**TASK ITEM**
Go to the line that contains "Image resolution: width=1248" in the records below and repeat it, and each line after it, exactly through the end, omitting pictures.

**INPUT MATERIAL**
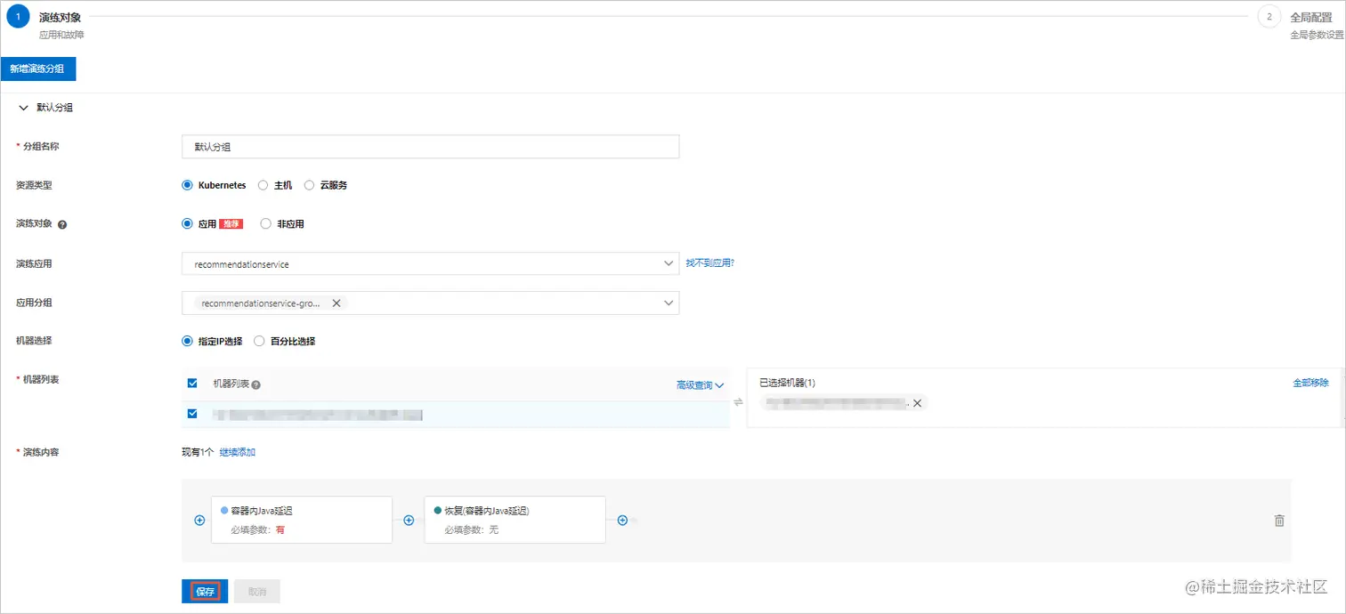Collapse the 默认分组 section

23,107
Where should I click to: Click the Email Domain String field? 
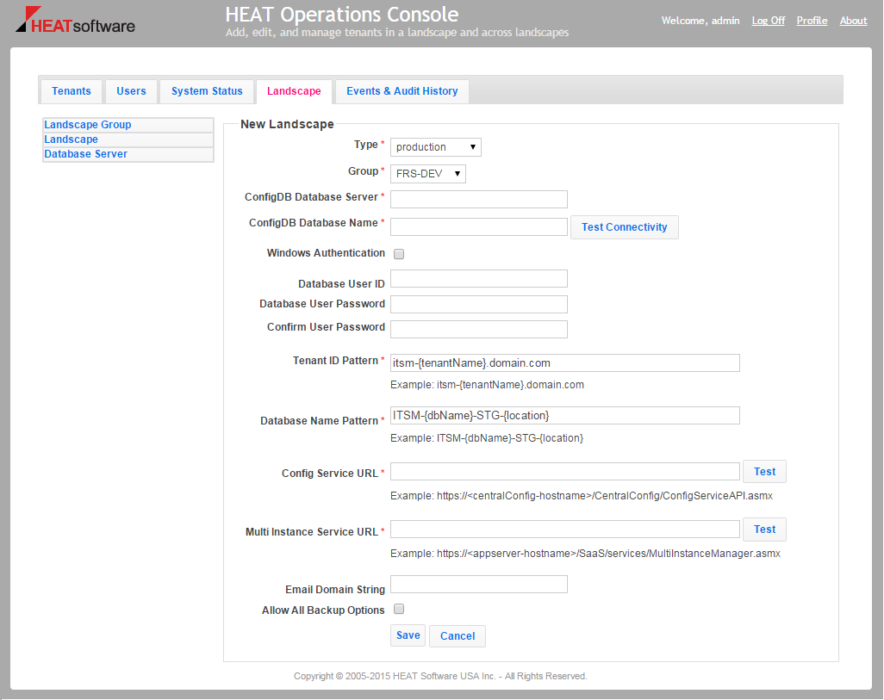pyautogui.click(x=478, y=584)
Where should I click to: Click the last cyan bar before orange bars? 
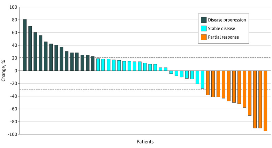[203, 79]
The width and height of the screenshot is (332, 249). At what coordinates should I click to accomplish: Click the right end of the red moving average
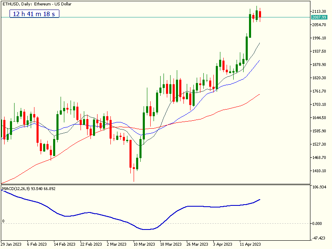259,94
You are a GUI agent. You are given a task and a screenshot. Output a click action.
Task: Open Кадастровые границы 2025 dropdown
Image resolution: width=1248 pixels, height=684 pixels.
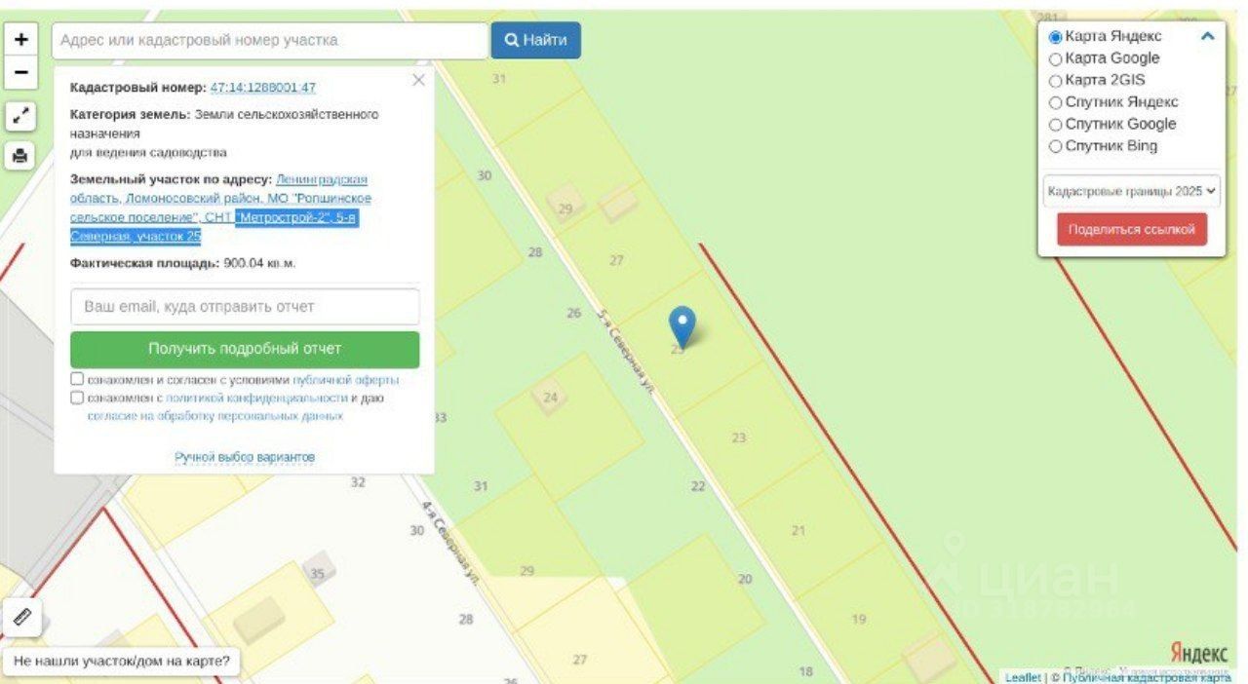(x=1132, y=191)
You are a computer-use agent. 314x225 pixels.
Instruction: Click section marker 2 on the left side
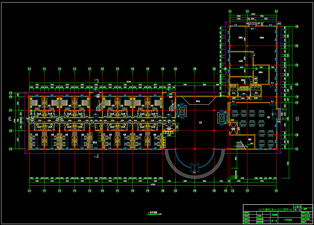pyautogui.click(x=10, y=119)
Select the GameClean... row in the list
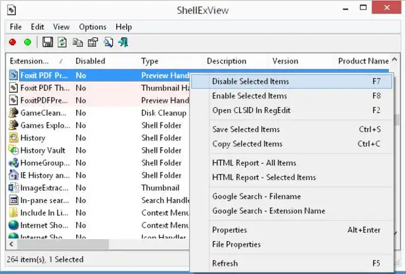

**WRITTEN RESPONSE**
Image resolution: width=1248 pixels, height=684 pixels.
(x=1132, y=191)
You are a computer-use agent. 314x225 pixels.
Instruction: Click section marker 2 on the left side
pyautogui.click(x=10, y=119)
Select the GameClean... row in the list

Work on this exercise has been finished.